Opposer climat et sécurité serait une erreur. Selon l'avocate associée, il y a une nécessité de "prendre à bras le corps tout ce qui impacte et impactera la société dans l'ensemble de ces composantes." Celle-ci ajoute l'exemple de la Syrie en soulignant que la sécheresse qu'a connu le pays trois ans durant a impacté 17% de la population et que cela s'est suivi d'une période d'instabilité politique. Cela signifie donc que traiter la question du réchauffement climatique à l'échelle planétaire, c'est traiter la question de la sécurité.

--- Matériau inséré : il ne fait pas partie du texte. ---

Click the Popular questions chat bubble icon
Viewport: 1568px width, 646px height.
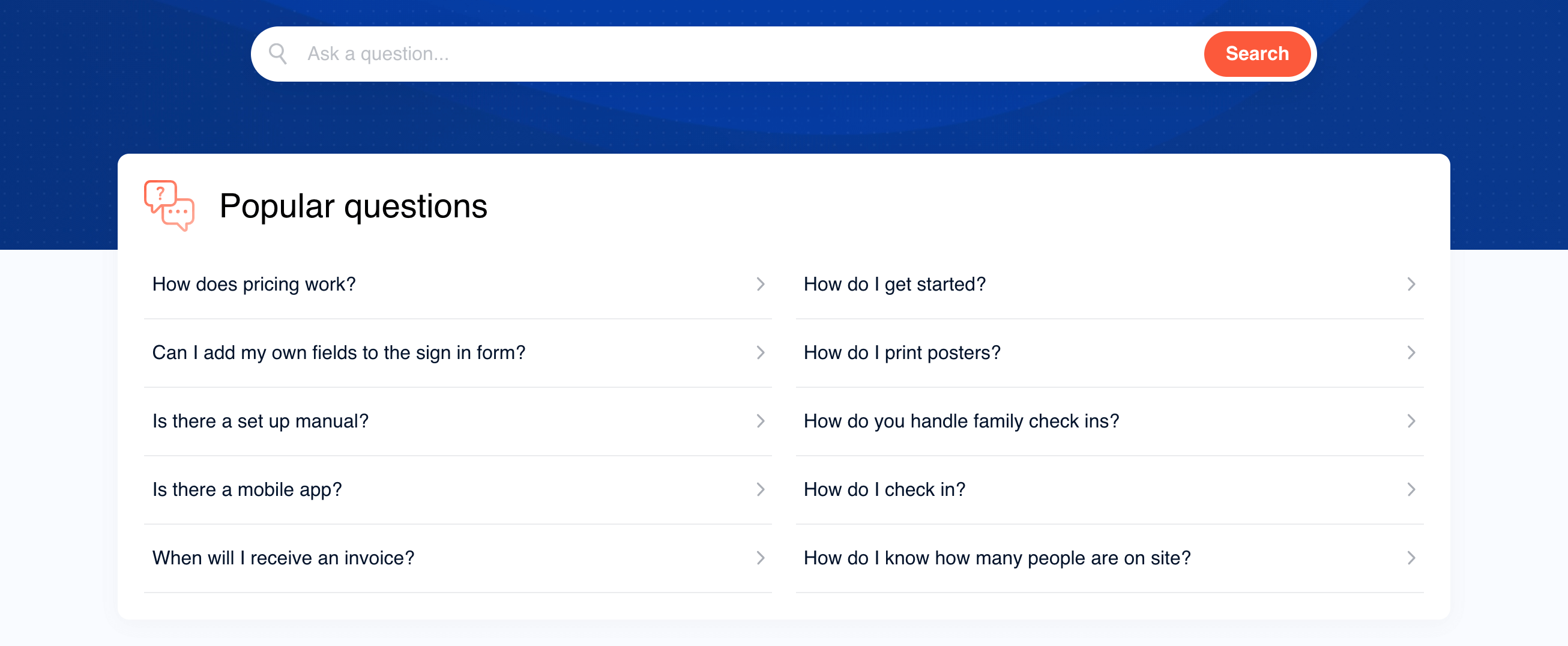tap(169, 206)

Repenser le modèle économique

Enfin, le troisième et dernier enjeu est celui d'un changement de paradigme: "Nous sommes dans une transition énergétique, et qui dit transition énergétique, dit s'intéresser aux liens de la biodiversité mais aussi à la question des outils juridiques à mettre en place pour promouvoir une économie circulaire plutôt que linéaire, comme nous la connaissons depuis des siècles. Sortir du "je produis, je consomme, je jette."" Le point que met en exergue Patricia Savin est finalement celui d'une nécessité de repenser le modèle économique en promouvant que le droit est l'un des outils qui permet de sécuriser cette nouvelle façon de vivre l'économie d'aujourd'hui et l'économie de demain dans une transition énergétique , dans une refonte du modèle économique.

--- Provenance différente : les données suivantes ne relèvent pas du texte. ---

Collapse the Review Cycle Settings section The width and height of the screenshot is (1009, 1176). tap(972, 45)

Des enjeux juridiques multiples

Yvon Martinet voit, lui, deux grands principes juridiques qui fondent l'accord international. Le principe de responsabilité commune mais différenciée et le principe dit MRV Mesuring Reporting Verification sont ces deux principes juridiques. Ces deux processus enclenchés ensemble, amèneront "un système de vérification des engagements,  de reporting sur ces engagements et finalement, espérons le, dans cinq ans, si l'accord est signé à Paris, en 2020 un accord qui sera, on va dire, l'accord remplaçant celui de Kyoto." C'est tout l'enjeu de la mise en œuvre de ce système MRV qui fait la question juridique principale. Cette mise en œuvre passera par la question de la régulation et en particulier la fixation ou pas d'un prix mondial du carbone  et d'un marché régulé, organisé, autour de ce prix mondial. Yvon Martinet souligne que cette fixation d'un prix carbone est "la proposition des économistes français et européens, qui ont fait un appel à Paris le 4 juin 2015, pour cette mise en place d'un MRV fondé  sur un marché global et international du carbone."